What is expected ▸
After locating "Instruction: Switch to the Kits tab" in the listing below, copy that line and each one after it exactly, ending with the line that has "Toggle the grey".

Data for review ▸
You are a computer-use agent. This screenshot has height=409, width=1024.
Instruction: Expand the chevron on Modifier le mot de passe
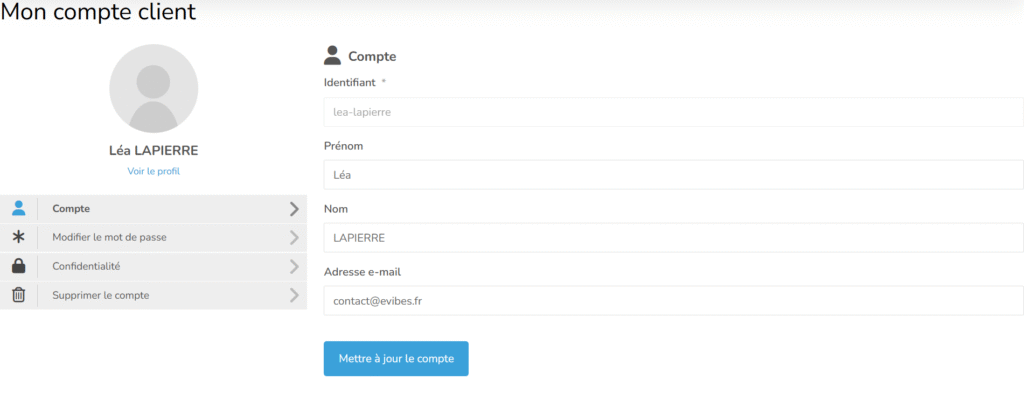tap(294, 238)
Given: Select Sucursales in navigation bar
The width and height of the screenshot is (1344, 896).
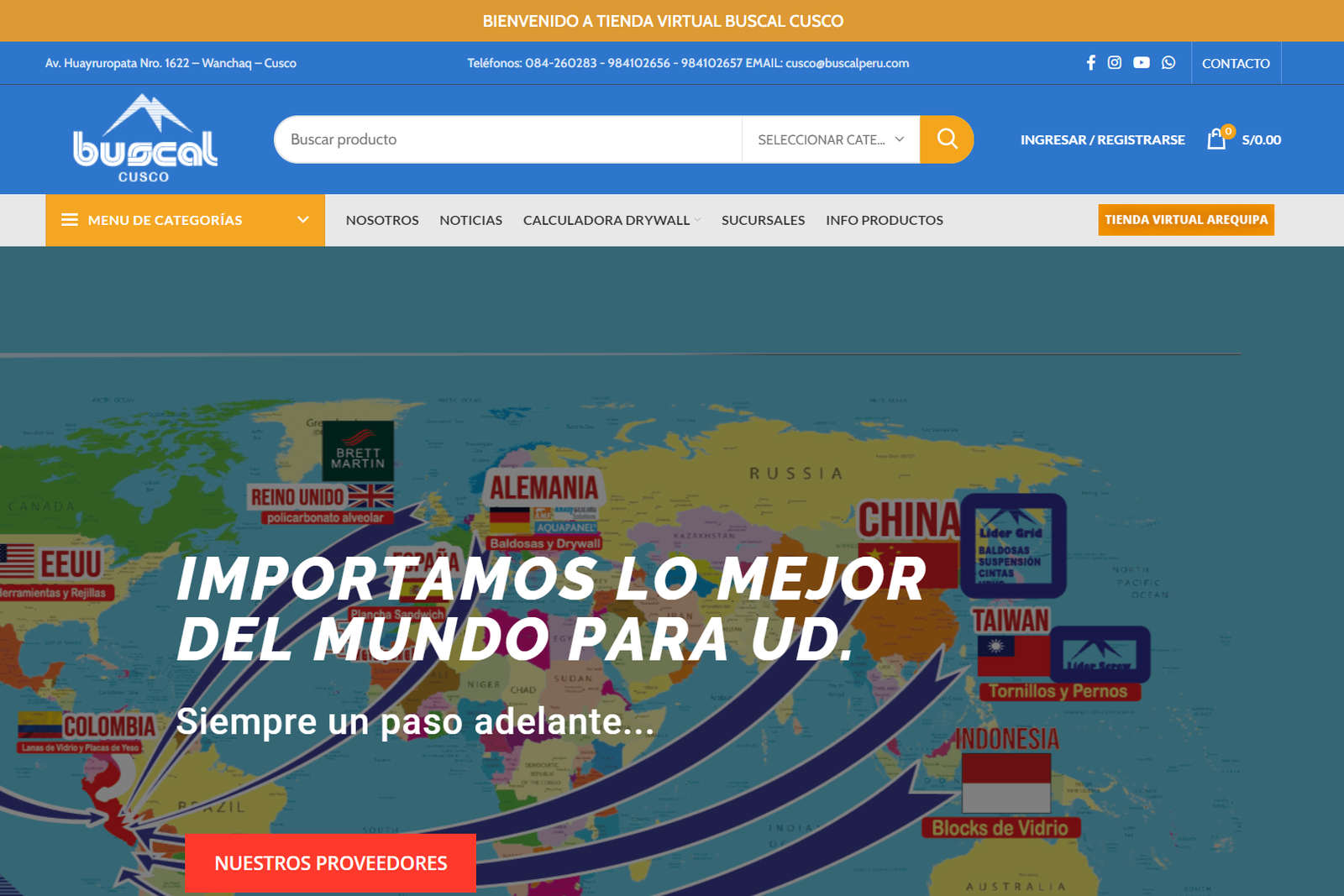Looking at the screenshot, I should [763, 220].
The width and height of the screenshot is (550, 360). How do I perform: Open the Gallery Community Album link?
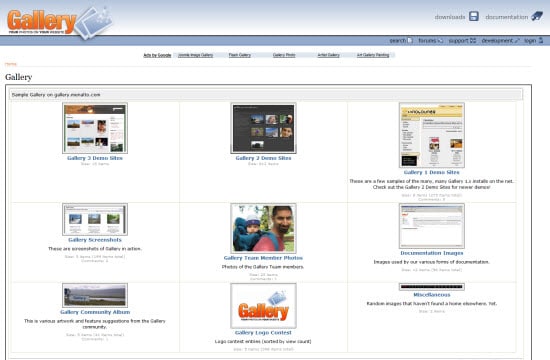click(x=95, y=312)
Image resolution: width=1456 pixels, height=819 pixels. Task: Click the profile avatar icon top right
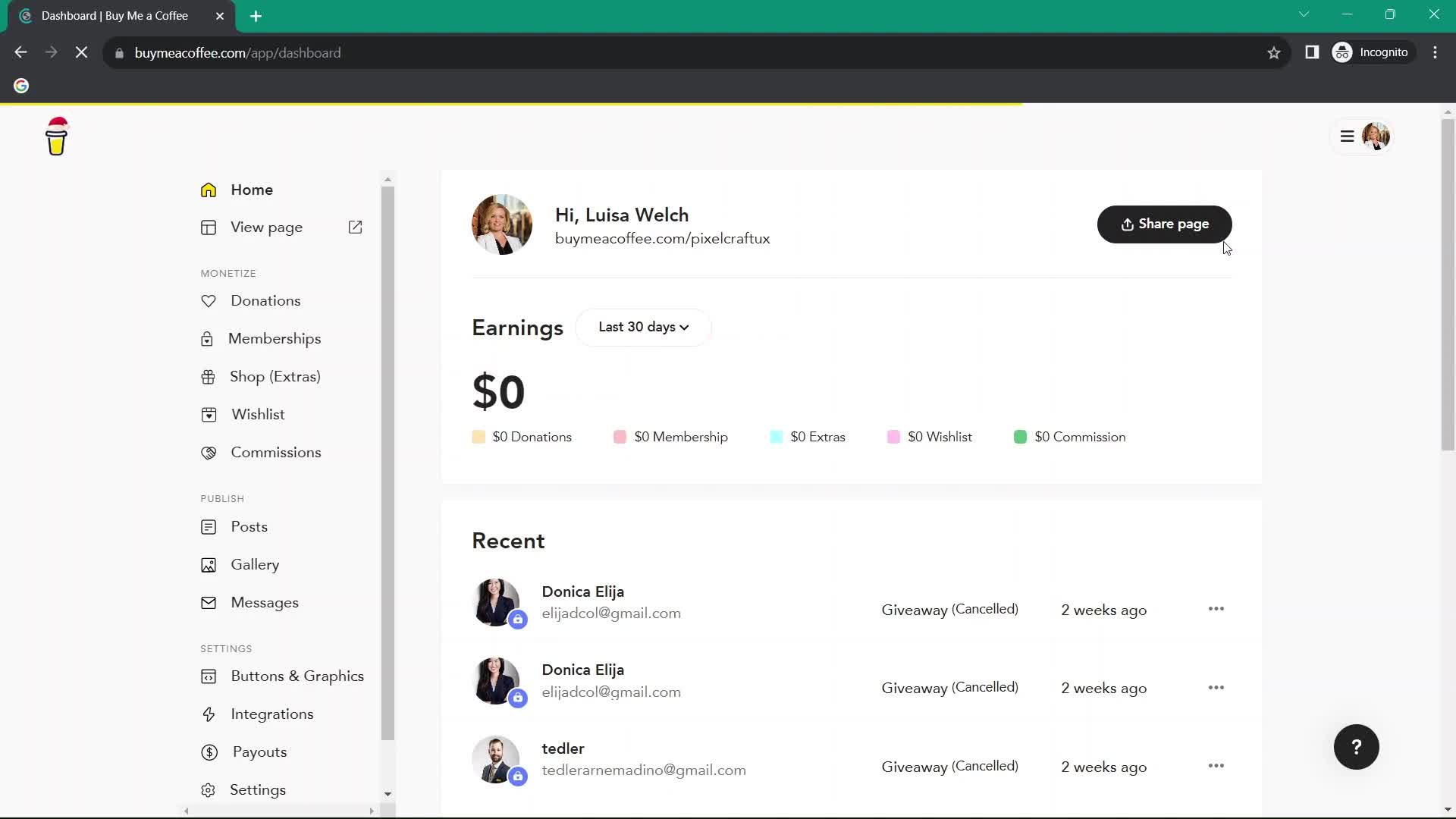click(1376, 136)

==

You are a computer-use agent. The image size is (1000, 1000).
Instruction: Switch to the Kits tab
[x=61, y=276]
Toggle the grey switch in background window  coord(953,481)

...

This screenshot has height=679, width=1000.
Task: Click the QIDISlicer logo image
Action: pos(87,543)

Exercise solution ▸
Instruction: Switch to the Kits tab
[x=61, y=276]
Toggle the grey switch in background window  coord(953,481)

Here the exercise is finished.